_Text passage_:
On 7 Nov 2015 and 8 Nov 2015, PyCon (Python Conference) was held at Hong Kong Cyberport. It is the largest annual gathering for the Pythoners community. Python is one our most commonly used languages at Initium Lab so we definitely did not miss the chance. Two Initium Lab members, Pili Hu and Andy Xin, gave talks about scraping on the conference. Following are the quick and short notes we took away from PyConHK 2015.
(Photo Credit: PyConHK Facebook Group)
For those who do not know Python, it is a programming language that let you work quickly and efficiently. However, PyCon is not only about Python, it is more about the open ecosystem and its supportive community. Therefore, this conference is dedicated to provide enjoyable experience to almost everyone.
Because diversity is one of PyCon’s enshrined spirits, a broad range of topics were covered by speakers from different fields including search engine, text mining, data science techniques, web development, financial technology, alternative language, just to name a few. For a full list of topics presented on PyCon, you can refer to the conference’s official website: http://2015.pycon.hk/schedule/
Following are some of selected topics that we would like to share with the community.
Speaker: Honza Král from Elastic Co.
Elastic Co. is the one of the conference’s Gold Sponsors and its speaker was very contributory by giving two talks and one workshop.

_Work to do_:
Answer these questions from the PyConHK 2015 notes above:
(a) Where was the conference held?
(b) Which two Initium Lab members gave talks, and what was their topic?
(c) How many talks and workshops did the speaker from Elastic Co. give?

_Information shown_:
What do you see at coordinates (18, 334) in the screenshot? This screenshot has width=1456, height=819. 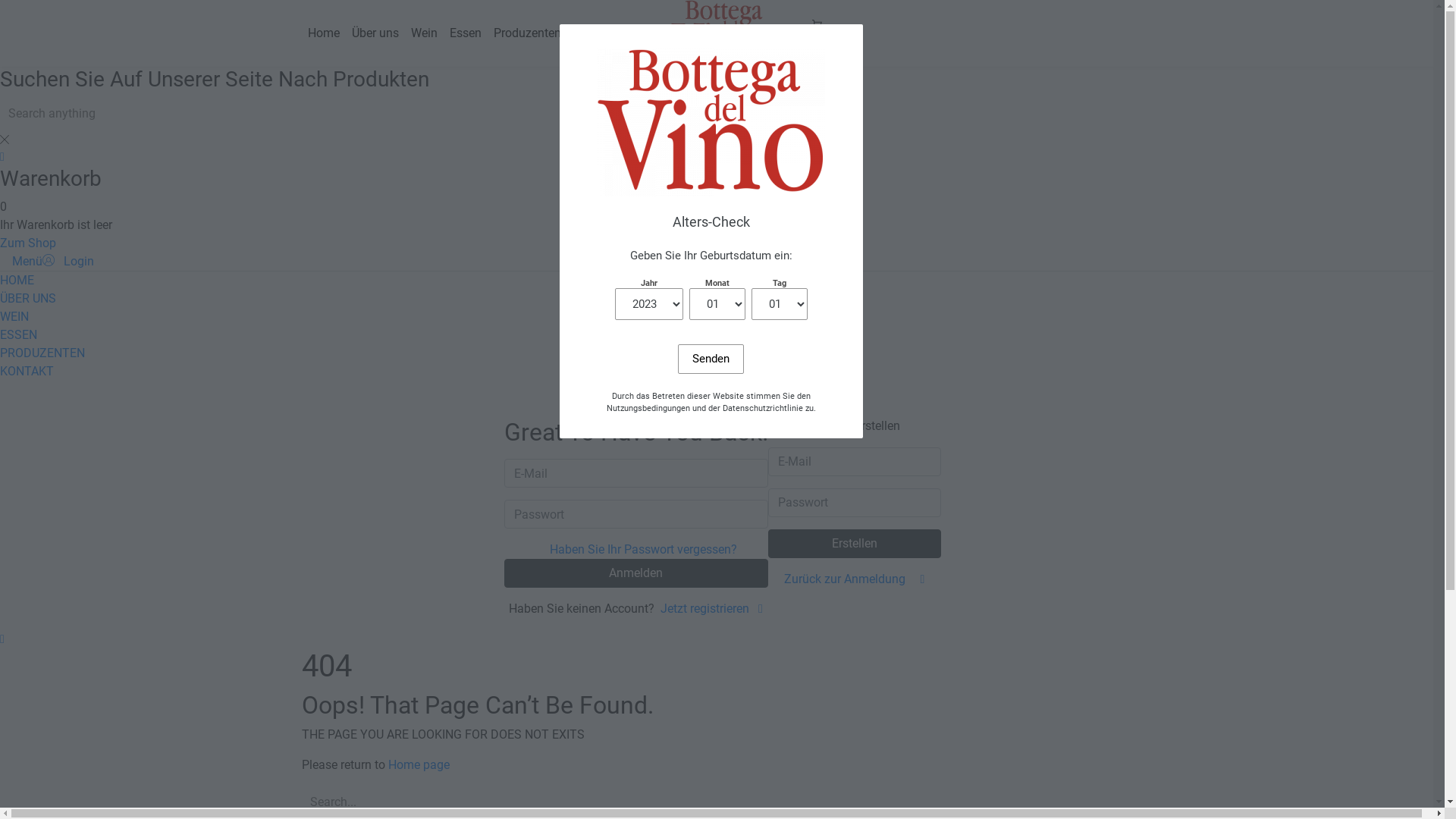 I see `'ESSEN'` at bounding box center [18, 334].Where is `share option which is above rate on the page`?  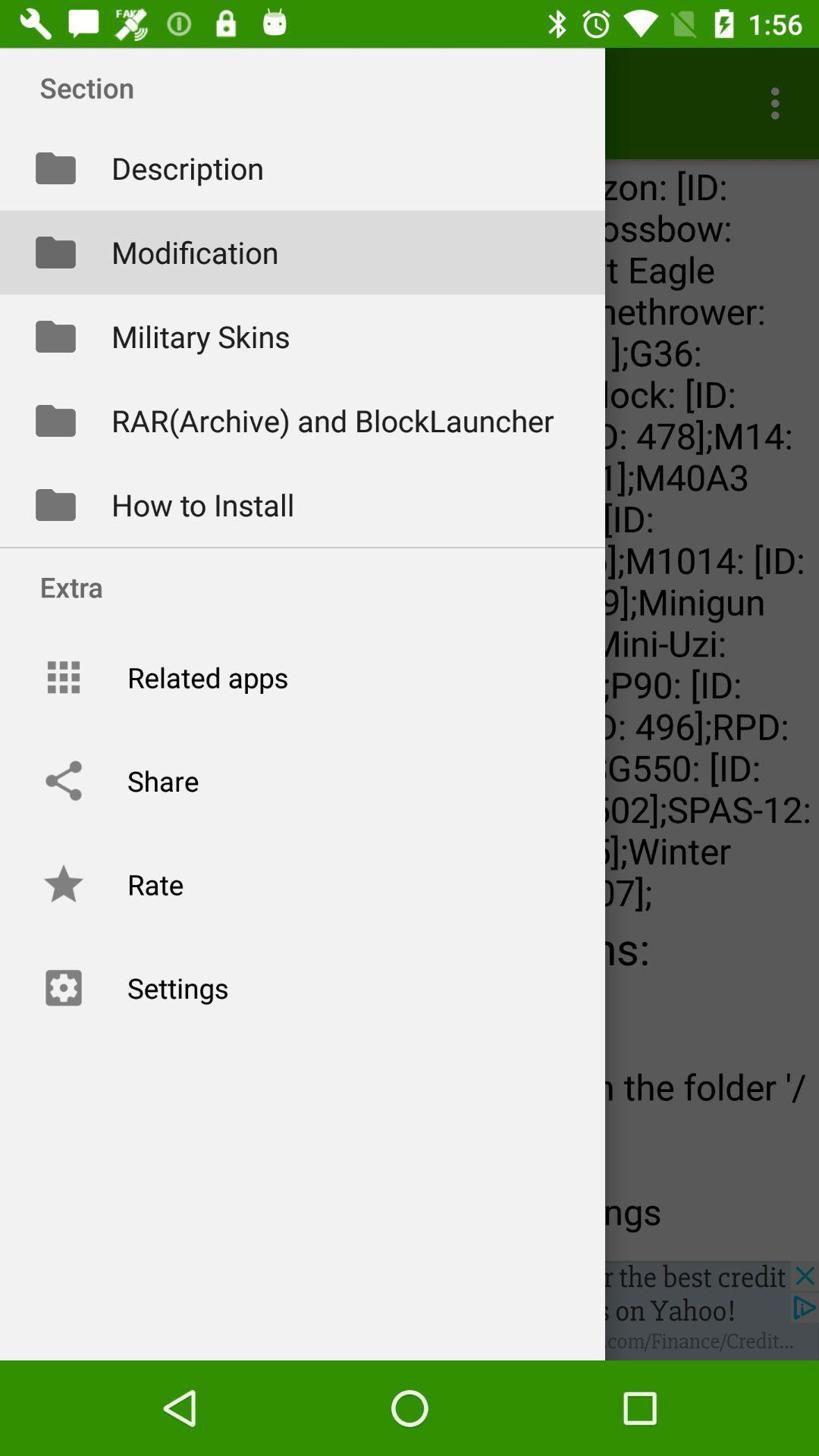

_Reply to the exercise_:
(a) Hong Kong Cyberport.
(b) Pili Hu and Andy Xin; scraping.
(c) Two talks and one workshop.